Data records:
= = = = =

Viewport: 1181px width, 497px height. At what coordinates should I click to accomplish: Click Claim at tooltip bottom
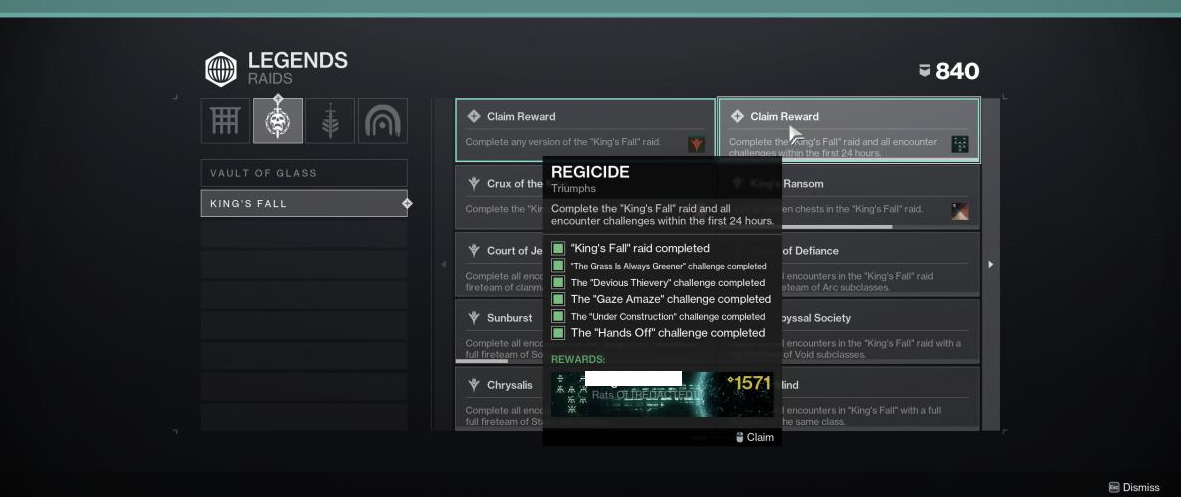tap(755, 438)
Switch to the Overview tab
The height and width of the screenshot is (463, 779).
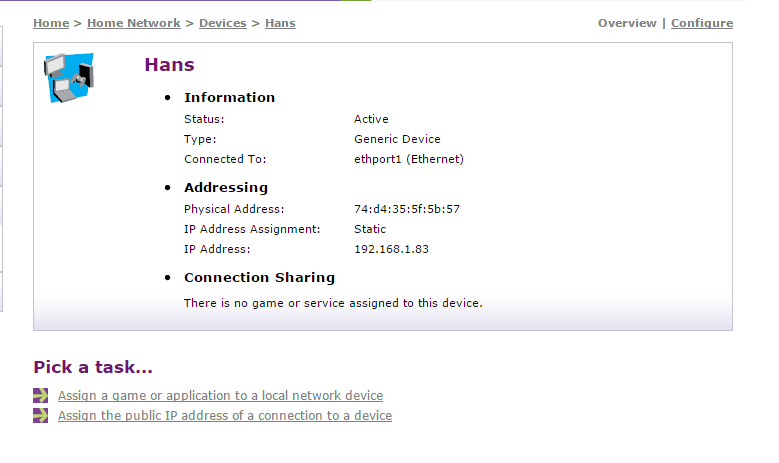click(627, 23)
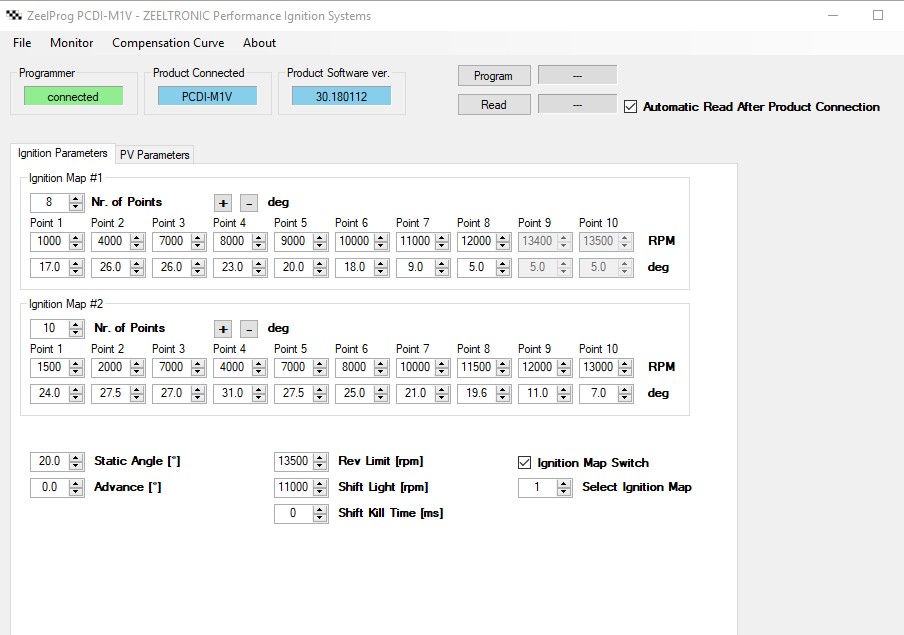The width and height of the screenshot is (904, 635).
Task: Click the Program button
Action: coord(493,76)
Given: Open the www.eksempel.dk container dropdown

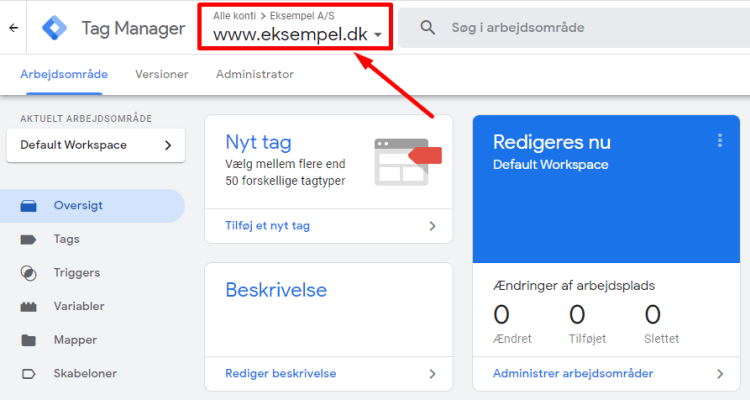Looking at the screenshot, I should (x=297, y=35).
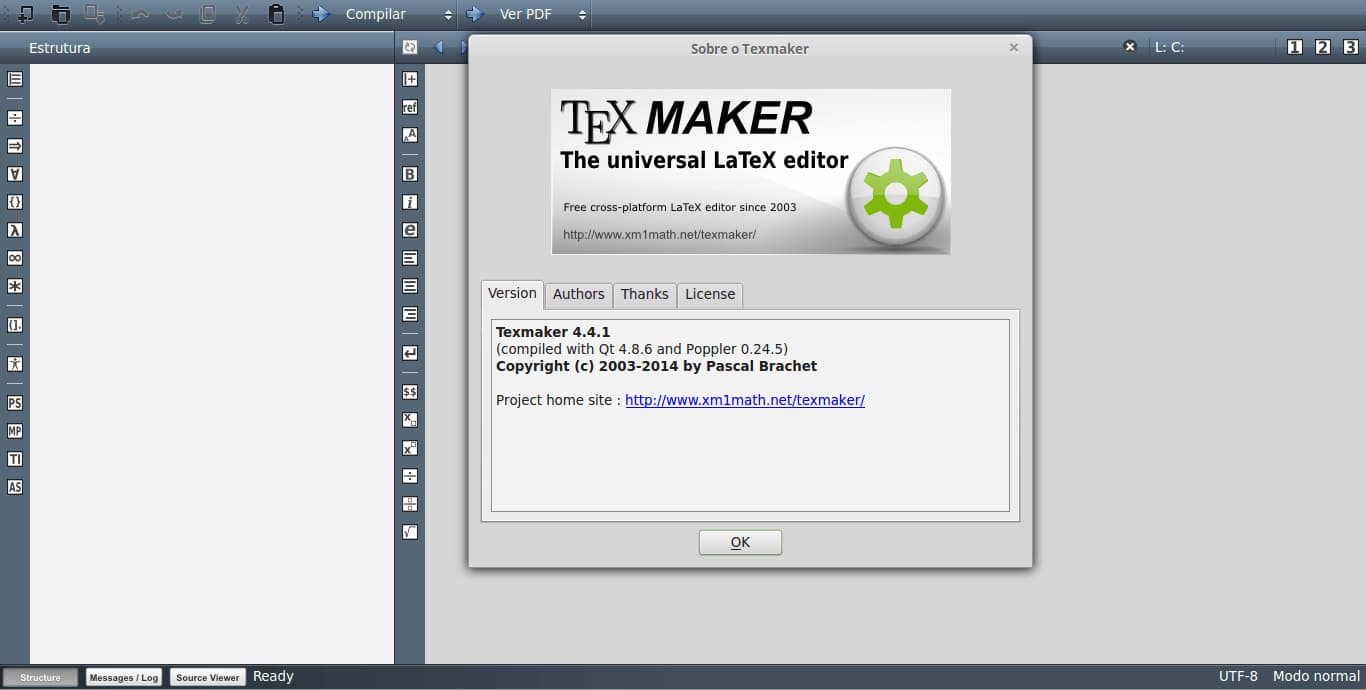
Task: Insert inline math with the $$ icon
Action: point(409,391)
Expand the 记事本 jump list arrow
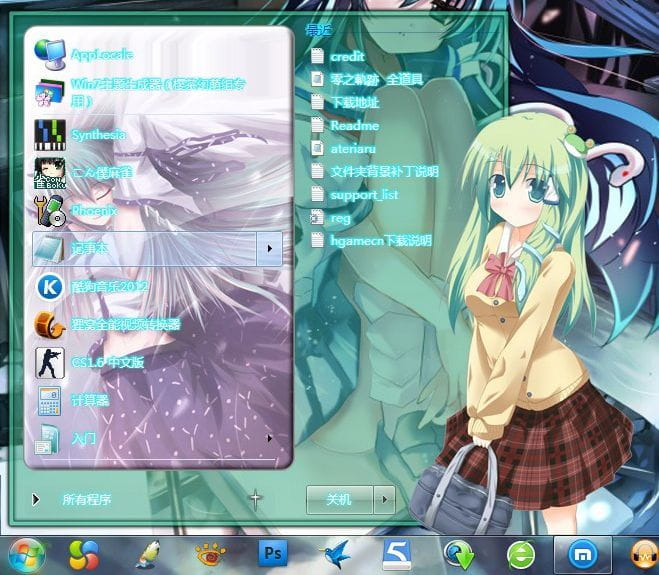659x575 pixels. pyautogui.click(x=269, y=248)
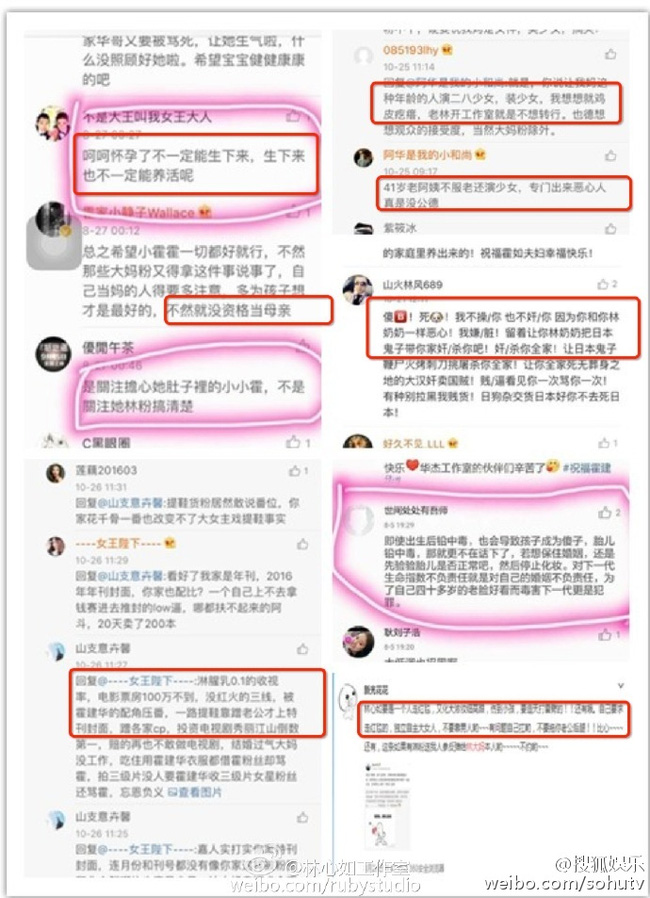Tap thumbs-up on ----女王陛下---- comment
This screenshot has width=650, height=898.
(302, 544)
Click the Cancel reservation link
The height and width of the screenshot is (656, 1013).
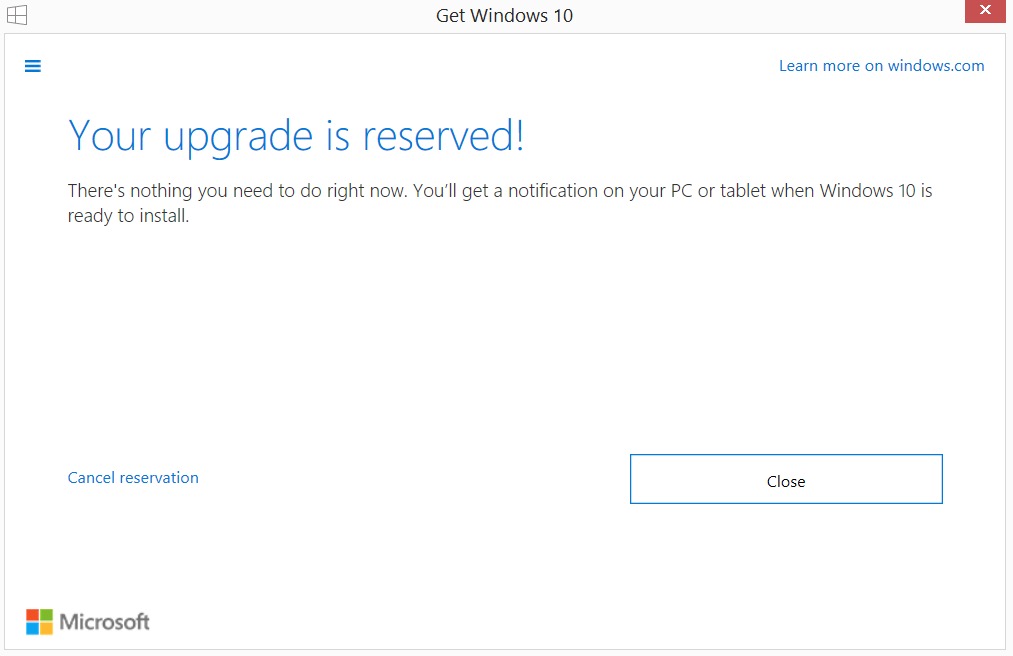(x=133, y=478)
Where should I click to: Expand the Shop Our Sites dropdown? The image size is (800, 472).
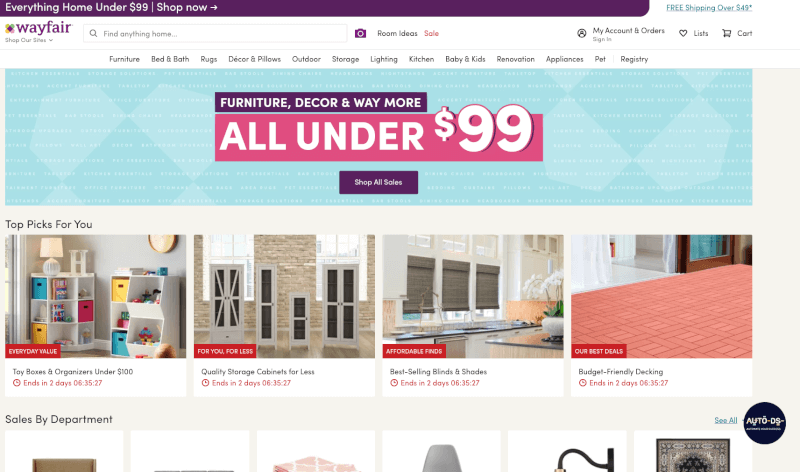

= = = = =

What the task asks: Print the records above verbatim, minus any pictures.

Solution to this exercise:
Viewport: 1181px width, 497px height. At what coordinates should I click to accomplish: Click Claim at tooltip bottom
tap(755, 438)
Switch to the Overview tab
The height and width of the screenshot is (463, 779).
click(627, 23)
The width and height of the screenshot is (904, 635).
Task: Click the Program button
Action: coord(493,76)
Given: Open the www.eksempel.dk container dropdown

Looking at the screenshot, I should (x=297, y=35).
Task: Insert inline math with the $$ icon
Action: point(409,391)
Expand the 记事本 jump list arrow
659x575 pixels. pyautogui.click(x=269, y=248)
Tap thumbs-up on ----女王陛下---- comment
This screenshot has width=650, height=898.
(302, 544)
Click the Cancel reservation link
The height and width of the screenshot is (656, 1013).
(x=133, y=478)
Where should I click to: Expand the Shop Our Sites dropdown? The image size is (800, 472).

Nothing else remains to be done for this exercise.